» Task details
Your response should contain exactly the lines running from the one with "Contact us (146, 1916)" to the end of the data below, both included, and no pictures.
-------- Records shown
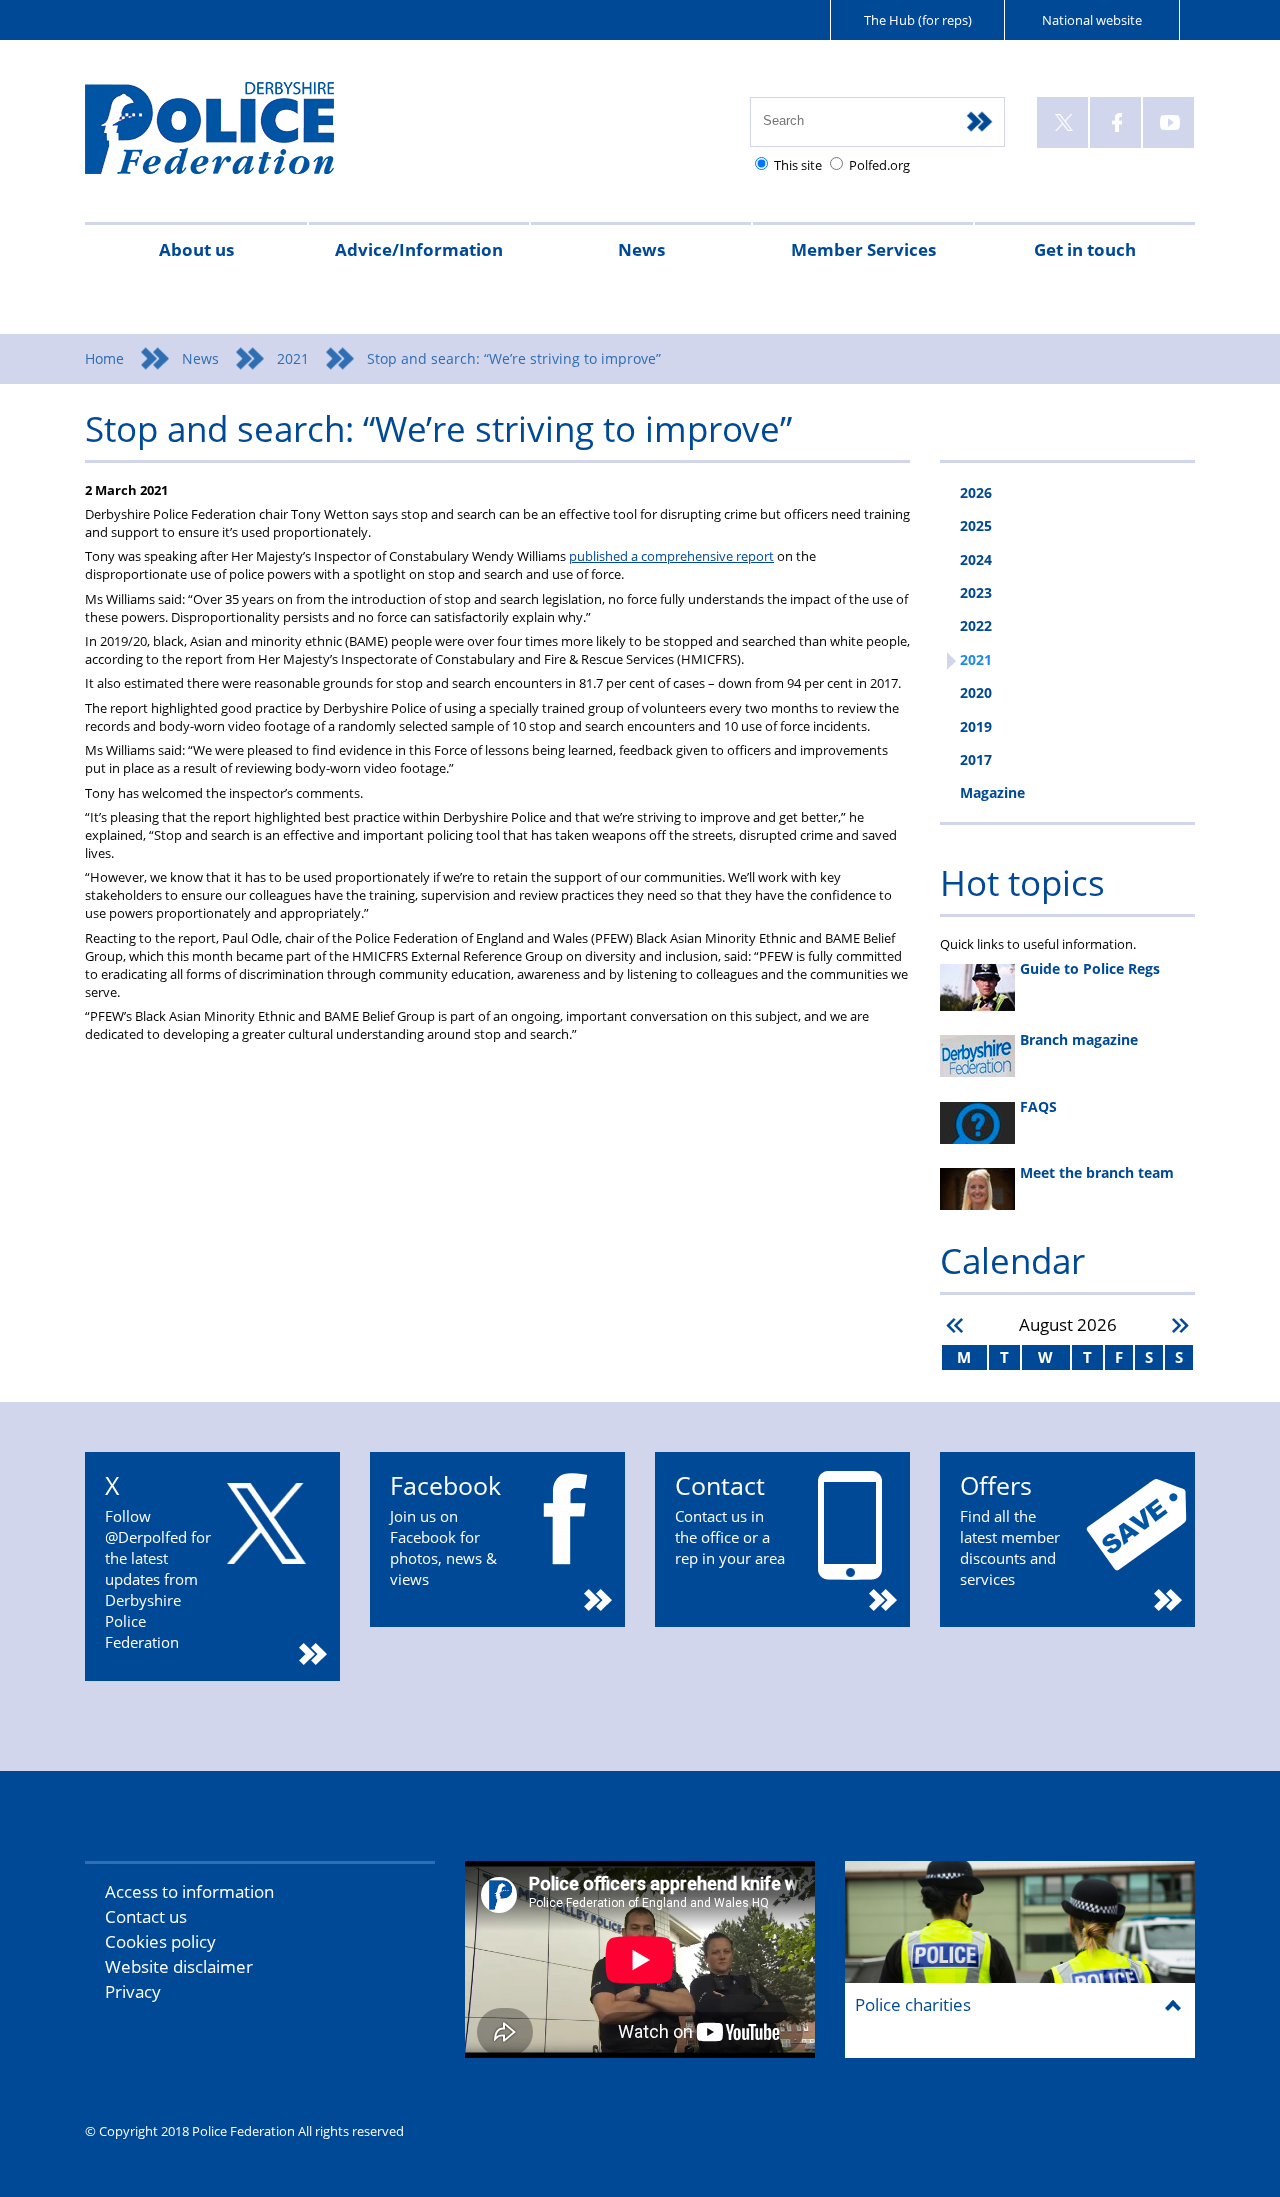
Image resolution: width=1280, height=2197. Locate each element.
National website (1092, 20)
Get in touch (1085, 249)
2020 (976, 692)
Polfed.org (879, 165)
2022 (976, 625)
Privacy (133, 1991)
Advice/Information (419, 249)
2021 (293, 358)
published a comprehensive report (671, 556)
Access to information (189, 1891)
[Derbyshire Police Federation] (237, 137)
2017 (976, 759)
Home (104, 358)
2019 (976, 726)
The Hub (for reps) (918, 20)
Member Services (863, 249)
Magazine (992, 792)
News (641, 249)
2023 (976, 592)
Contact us (146, 1916)
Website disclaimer (179, 1966)
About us (196, 249)
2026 (976, 492)
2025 (976, 525)
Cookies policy (160, 1941)
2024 (976, 559)
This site (798, 165)
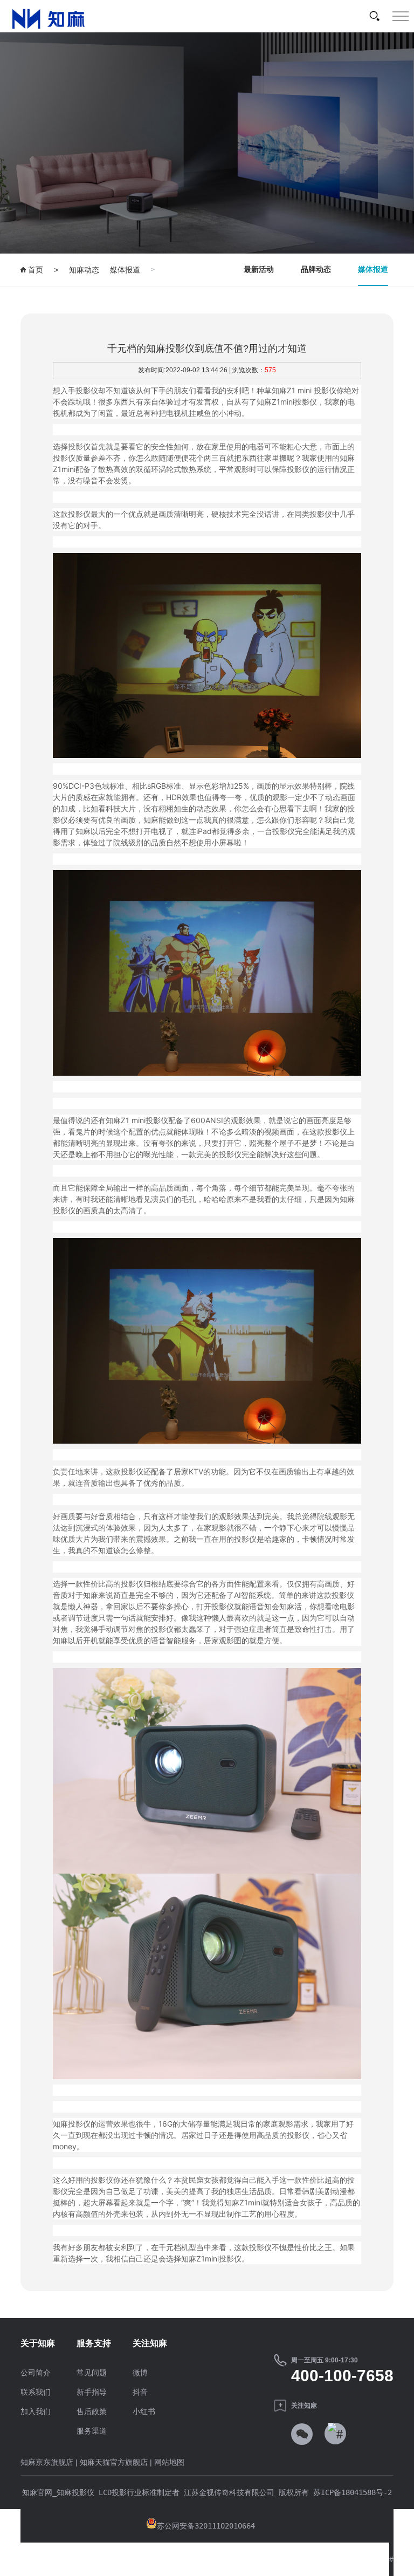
----------------
» Solution below
Contact us (146, 1916)
Website disclaimer (179, 1966)
About us (196, 249)
2026 (976, 492)
2025 (976, 525)
Cookies policy (160, 1941)
2024 (976, 559)
This site (798, 165)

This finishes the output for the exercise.